A New York Times report said on Sunday that Apple CEO Tim Cook convened a meeting with Uber CEO Travis Kalanick in 2015 when he found Uber was directing his employees to help camouflage the ride-hailing app from Apple's engineers. 

Cook reportedly warned Kalanick," So, I've heard you've been breaking some of our rules. Stop the trickery or Uber's app would be kicked out of Apple's App Store."

"We absolutely do not track individual users or their location if they've deleted the app. As the New York Times story notes towards the very end, this is a typical way to prevent fraudsters from loading Uber onto a stolen phone, putting in a stolen credit card, taking an expensive ride and then wiping the phone-over and over again," Uber told technology website Engadget in a statement on Monday. 

According to the NYT report, the reason behind Uber's move was to keep Apple from finding out that Uber had been secretly identifying and tagging iPhones even after its app was deleted and the devices erased -- a fraud detection maneuver that violated Apple's privacy guidelines.

"Similar techniques are also used for detecting and blocking suspicious logins to protect our users' accounts. Being able to recognize known bad actors when they try to get back onto our network is an important security measure for both Uber and our users," Uber said in its statement.
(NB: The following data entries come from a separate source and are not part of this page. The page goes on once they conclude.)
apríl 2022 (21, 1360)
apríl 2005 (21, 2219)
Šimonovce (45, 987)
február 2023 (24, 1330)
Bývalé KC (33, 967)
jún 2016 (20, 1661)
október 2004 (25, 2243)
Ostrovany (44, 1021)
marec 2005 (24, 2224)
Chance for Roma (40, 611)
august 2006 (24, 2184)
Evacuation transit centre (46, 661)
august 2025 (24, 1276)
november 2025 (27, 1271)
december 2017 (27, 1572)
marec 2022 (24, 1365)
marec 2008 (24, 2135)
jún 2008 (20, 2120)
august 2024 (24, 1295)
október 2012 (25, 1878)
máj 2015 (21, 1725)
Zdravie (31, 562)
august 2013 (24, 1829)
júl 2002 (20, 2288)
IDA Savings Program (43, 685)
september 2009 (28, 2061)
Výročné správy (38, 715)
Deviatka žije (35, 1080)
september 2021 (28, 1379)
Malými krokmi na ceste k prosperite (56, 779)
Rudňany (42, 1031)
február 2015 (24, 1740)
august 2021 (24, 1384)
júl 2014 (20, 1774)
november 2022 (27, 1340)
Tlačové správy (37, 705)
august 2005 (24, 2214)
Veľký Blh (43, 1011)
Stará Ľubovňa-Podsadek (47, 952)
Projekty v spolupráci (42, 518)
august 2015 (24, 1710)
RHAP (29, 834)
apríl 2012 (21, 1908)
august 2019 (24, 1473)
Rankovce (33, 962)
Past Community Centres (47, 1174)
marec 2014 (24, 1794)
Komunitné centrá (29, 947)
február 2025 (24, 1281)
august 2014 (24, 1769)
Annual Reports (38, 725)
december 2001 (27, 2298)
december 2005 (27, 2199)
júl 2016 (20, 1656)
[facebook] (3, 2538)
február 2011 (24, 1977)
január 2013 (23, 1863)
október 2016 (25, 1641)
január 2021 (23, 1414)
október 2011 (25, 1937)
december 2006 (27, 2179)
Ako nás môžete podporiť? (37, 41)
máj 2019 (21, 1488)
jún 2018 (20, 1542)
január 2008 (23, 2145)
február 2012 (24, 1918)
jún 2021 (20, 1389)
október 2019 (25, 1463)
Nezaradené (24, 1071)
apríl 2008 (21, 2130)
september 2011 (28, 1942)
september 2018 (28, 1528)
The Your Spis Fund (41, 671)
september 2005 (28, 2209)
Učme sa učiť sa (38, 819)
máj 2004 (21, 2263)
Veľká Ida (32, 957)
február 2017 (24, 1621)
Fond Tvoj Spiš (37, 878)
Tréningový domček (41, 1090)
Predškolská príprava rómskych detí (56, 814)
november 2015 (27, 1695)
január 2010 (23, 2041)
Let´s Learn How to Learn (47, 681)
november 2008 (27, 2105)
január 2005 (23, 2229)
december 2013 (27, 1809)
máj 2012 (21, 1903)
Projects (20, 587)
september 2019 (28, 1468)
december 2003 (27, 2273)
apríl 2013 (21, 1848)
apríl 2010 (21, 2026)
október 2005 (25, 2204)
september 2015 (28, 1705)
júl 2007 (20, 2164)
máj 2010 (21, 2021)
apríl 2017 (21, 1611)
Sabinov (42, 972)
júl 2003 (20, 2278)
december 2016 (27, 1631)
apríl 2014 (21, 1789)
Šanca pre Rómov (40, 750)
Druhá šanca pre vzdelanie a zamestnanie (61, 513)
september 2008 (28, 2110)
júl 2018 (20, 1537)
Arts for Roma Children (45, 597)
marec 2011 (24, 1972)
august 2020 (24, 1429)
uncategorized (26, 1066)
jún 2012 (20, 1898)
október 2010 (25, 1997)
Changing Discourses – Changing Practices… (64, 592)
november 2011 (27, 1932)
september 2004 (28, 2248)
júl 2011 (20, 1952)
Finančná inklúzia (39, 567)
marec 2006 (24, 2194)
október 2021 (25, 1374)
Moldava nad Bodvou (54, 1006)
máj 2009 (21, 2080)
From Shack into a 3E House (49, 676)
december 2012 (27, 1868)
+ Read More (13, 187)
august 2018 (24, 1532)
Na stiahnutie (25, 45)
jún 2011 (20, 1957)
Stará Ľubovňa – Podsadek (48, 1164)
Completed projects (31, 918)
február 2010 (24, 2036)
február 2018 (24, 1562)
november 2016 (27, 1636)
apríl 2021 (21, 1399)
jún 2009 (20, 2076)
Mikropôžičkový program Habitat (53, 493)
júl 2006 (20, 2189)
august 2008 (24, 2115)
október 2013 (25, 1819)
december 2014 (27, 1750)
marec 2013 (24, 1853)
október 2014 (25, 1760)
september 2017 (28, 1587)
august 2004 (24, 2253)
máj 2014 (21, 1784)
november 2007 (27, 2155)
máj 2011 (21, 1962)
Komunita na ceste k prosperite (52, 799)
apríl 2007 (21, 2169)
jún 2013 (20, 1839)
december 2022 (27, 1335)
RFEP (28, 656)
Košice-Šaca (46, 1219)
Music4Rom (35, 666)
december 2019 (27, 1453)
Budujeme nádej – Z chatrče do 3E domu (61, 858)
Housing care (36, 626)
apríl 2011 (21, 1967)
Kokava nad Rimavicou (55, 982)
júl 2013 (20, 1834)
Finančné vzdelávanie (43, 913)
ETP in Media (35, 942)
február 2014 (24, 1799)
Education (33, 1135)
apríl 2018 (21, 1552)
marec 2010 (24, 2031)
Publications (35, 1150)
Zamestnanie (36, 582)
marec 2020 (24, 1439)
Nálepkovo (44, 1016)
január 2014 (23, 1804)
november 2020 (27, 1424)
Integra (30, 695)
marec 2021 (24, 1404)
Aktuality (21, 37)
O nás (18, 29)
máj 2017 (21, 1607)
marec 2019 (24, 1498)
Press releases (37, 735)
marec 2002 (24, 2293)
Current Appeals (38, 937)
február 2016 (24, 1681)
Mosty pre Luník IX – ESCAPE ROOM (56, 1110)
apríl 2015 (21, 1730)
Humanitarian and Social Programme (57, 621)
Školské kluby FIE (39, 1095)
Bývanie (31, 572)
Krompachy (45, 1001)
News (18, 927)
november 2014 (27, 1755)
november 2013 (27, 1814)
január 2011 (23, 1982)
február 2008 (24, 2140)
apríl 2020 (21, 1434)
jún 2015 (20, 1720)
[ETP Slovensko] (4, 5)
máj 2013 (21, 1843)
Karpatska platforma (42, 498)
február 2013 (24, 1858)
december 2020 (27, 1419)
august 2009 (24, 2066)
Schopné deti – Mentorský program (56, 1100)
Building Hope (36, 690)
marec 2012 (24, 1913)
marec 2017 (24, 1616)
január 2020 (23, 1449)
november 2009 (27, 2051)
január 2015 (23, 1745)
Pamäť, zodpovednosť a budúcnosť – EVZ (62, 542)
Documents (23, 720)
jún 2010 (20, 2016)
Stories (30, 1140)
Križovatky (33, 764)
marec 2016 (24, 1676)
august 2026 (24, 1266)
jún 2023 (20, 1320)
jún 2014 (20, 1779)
Had Uber's app been kicked out of App Store, the ride-hailing company would have lost access to millions of iPhone customers, destroying its business.

According to the NYT report, to build Uber into the world's dominant ride-hailing entity, Kalanick has disregarded many rules and norms, backing down only when caught or cornered. 

"He has flouted transportation and safety regulations, bucked against entrenched competitors and capitalised on legal loopholes and grey areas to gain a business advantage," the report pointed out.

However, in the process, Kalanick has helped create a new transportation industry, with Uber spreading to more than 70 countries and gaining a valuation of nearly $70 billion.